### Material provided
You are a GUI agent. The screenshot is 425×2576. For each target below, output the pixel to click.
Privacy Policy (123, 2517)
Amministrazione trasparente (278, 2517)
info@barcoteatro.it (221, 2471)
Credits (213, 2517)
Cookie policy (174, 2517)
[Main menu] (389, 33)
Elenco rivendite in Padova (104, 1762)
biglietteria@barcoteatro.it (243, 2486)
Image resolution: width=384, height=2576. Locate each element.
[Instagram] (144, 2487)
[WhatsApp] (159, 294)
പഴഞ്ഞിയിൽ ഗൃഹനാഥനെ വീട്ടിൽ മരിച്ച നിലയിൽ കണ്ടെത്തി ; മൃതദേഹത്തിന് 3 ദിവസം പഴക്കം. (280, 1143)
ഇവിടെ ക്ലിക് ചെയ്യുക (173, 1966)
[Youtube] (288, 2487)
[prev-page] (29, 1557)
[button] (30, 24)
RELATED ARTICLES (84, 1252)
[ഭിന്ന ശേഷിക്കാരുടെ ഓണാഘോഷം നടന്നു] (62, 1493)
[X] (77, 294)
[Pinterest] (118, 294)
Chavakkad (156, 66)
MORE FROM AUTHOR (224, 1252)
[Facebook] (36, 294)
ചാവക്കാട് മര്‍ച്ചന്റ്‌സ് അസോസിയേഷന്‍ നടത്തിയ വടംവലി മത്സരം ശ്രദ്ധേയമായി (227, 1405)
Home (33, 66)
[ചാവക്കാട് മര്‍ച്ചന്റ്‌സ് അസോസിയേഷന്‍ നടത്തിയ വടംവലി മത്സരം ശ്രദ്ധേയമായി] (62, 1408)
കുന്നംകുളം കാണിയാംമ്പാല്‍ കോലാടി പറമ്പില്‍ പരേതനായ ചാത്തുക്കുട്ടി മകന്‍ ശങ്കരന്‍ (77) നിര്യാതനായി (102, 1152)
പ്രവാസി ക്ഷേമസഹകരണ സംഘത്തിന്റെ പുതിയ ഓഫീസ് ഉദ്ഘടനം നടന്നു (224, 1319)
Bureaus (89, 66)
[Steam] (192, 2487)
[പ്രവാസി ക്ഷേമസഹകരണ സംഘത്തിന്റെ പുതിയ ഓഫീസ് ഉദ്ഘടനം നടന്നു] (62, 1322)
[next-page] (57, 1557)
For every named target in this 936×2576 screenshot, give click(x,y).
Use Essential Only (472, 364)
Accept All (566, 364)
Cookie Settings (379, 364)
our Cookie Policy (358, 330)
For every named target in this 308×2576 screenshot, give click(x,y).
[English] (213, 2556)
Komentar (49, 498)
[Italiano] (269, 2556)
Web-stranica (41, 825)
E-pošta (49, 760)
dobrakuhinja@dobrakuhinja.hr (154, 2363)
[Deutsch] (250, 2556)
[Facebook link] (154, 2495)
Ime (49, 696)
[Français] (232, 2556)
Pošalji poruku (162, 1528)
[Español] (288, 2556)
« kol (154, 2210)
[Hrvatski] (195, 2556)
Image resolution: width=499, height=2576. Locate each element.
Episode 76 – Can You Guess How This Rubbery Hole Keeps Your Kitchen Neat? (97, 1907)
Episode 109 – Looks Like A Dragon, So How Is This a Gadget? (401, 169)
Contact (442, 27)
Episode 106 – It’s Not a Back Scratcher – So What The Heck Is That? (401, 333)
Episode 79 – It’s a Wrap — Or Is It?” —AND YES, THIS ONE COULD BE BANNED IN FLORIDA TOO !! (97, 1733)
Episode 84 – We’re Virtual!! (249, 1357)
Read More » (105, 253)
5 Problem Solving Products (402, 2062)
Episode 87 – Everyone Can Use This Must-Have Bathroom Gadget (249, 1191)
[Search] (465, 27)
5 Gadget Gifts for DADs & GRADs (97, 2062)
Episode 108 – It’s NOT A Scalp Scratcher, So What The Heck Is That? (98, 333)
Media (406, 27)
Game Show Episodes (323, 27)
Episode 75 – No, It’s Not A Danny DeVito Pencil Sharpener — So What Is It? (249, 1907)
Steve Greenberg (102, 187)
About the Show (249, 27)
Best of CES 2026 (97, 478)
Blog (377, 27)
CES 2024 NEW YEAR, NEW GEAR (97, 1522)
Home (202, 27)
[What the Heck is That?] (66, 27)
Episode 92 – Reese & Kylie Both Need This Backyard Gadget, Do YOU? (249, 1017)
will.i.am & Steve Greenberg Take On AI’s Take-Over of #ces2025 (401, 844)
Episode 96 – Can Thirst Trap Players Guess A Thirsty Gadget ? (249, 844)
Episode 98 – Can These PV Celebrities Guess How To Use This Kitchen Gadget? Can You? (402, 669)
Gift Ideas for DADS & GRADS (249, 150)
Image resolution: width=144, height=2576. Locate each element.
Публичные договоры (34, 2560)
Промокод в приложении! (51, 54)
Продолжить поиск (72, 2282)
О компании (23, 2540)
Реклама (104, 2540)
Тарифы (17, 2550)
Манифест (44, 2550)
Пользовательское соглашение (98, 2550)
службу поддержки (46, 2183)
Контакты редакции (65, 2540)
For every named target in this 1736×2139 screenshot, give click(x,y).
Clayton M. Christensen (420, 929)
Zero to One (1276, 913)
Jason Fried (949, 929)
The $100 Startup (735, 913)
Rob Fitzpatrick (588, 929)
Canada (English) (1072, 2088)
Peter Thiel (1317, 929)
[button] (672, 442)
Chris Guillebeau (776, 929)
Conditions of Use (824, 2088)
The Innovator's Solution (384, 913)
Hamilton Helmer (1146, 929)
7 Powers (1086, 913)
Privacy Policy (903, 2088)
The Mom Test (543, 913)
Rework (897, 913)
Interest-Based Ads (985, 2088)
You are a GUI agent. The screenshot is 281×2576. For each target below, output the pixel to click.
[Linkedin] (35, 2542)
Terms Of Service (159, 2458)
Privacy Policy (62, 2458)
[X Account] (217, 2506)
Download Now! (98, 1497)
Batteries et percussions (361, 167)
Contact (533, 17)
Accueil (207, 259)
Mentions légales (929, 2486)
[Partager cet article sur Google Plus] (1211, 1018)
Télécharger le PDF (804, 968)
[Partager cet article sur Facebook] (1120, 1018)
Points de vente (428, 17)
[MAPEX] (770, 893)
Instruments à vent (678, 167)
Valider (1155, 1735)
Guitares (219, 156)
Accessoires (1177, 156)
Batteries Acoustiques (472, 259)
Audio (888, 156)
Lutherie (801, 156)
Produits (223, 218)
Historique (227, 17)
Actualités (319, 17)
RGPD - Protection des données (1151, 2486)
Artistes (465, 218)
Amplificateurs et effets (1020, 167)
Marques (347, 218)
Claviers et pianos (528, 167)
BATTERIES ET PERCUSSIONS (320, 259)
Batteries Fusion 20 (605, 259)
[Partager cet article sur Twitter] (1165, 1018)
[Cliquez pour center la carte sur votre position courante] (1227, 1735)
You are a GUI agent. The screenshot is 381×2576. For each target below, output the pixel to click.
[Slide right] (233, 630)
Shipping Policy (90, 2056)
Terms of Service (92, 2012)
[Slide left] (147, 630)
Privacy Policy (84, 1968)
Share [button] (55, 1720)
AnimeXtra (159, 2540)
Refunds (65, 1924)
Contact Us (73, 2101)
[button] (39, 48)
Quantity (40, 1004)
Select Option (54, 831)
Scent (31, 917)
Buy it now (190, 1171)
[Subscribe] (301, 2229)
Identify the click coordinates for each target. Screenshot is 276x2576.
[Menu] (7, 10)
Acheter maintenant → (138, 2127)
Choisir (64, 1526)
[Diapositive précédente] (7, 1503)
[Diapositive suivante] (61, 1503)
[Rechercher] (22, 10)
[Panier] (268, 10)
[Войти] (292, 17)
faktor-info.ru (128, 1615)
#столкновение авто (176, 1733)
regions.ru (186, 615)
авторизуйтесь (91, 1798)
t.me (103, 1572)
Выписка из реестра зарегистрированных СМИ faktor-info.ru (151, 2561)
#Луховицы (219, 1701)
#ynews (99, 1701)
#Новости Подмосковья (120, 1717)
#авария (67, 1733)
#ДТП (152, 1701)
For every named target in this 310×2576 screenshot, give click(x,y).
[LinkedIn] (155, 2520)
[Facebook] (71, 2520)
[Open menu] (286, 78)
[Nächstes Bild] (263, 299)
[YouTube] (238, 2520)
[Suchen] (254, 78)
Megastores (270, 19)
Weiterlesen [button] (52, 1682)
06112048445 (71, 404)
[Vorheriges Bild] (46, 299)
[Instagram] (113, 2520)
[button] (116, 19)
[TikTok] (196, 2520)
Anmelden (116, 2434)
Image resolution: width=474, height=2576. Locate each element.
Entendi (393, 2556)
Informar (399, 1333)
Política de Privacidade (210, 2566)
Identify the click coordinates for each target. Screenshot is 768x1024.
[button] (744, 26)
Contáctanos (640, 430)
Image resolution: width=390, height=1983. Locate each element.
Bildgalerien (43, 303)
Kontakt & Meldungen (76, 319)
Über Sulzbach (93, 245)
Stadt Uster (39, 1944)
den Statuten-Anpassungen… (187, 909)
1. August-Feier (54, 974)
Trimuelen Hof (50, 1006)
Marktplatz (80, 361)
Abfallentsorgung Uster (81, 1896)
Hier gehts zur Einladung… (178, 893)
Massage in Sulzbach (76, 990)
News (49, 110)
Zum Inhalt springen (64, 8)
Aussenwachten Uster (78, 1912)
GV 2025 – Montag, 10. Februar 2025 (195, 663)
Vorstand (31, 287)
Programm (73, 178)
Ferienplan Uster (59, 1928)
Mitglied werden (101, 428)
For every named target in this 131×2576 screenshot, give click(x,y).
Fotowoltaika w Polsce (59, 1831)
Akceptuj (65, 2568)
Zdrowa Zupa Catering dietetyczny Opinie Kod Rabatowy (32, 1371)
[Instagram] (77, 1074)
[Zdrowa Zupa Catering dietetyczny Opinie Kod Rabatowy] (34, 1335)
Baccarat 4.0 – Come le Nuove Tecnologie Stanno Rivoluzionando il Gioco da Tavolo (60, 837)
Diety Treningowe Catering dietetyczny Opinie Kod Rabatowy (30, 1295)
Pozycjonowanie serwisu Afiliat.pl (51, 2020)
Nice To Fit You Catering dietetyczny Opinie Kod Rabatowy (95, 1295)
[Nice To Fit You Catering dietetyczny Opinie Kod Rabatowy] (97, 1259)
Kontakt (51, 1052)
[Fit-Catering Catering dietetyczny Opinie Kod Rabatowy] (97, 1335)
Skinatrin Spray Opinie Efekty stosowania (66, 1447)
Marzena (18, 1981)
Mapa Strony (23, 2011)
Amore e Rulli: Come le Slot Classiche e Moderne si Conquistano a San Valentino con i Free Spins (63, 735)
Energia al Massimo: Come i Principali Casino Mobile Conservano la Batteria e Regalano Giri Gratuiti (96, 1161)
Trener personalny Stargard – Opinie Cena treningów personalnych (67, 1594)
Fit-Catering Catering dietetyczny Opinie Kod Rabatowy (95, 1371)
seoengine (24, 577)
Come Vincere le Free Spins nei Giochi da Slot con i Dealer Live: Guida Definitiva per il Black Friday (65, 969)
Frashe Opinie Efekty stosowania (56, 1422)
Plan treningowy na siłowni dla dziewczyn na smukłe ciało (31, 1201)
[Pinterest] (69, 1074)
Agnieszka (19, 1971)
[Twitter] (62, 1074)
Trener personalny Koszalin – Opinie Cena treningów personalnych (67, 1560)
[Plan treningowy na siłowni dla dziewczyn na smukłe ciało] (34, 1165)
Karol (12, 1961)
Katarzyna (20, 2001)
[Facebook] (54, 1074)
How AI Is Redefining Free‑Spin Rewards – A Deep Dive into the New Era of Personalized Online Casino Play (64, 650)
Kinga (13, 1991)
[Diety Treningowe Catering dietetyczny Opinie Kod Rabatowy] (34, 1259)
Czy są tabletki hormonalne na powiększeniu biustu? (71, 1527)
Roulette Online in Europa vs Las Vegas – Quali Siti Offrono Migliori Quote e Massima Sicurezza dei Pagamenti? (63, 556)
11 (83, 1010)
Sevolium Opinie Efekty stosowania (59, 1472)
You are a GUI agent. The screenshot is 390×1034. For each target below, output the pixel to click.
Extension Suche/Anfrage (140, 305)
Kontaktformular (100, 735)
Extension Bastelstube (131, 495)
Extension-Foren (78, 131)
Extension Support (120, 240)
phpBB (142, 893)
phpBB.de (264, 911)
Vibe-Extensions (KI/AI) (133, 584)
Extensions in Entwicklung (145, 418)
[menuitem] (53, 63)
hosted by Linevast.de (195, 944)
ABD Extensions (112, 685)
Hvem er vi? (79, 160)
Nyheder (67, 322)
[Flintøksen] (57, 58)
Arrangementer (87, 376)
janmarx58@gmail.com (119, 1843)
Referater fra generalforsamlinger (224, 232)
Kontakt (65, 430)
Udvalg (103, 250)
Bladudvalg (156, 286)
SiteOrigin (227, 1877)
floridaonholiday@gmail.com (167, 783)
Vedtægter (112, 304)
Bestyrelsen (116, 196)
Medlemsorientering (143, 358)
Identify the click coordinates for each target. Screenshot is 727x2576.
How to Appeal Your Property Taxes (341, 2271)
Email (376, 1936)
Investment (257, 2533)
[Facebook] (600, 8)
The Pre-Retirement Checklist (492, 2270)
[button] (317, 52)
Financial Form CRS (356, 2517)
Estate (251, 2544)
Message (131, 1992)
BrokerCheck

### About this exercise
Could you retype exactly the lines above, starting at the line that contains "seoengine (24, 577)" and ending at the line that contains "Agnieszka (19, 1971)", and nothing more?

### Completed exercise
seoengine (24, 577)
Come Vincere le Free Spins nei Giochi da Slot con i Dealer Live: Guida Definitiva per il Black Friday (65, 969)
Frashe Opinie Efekty stosowania (56, 1422)
Plan treningowy na siłowni dla dziewczyn na smukłe ciało (31, 1201)
[Pinterest] (69, 1074)
Agnieszka (19, 1971)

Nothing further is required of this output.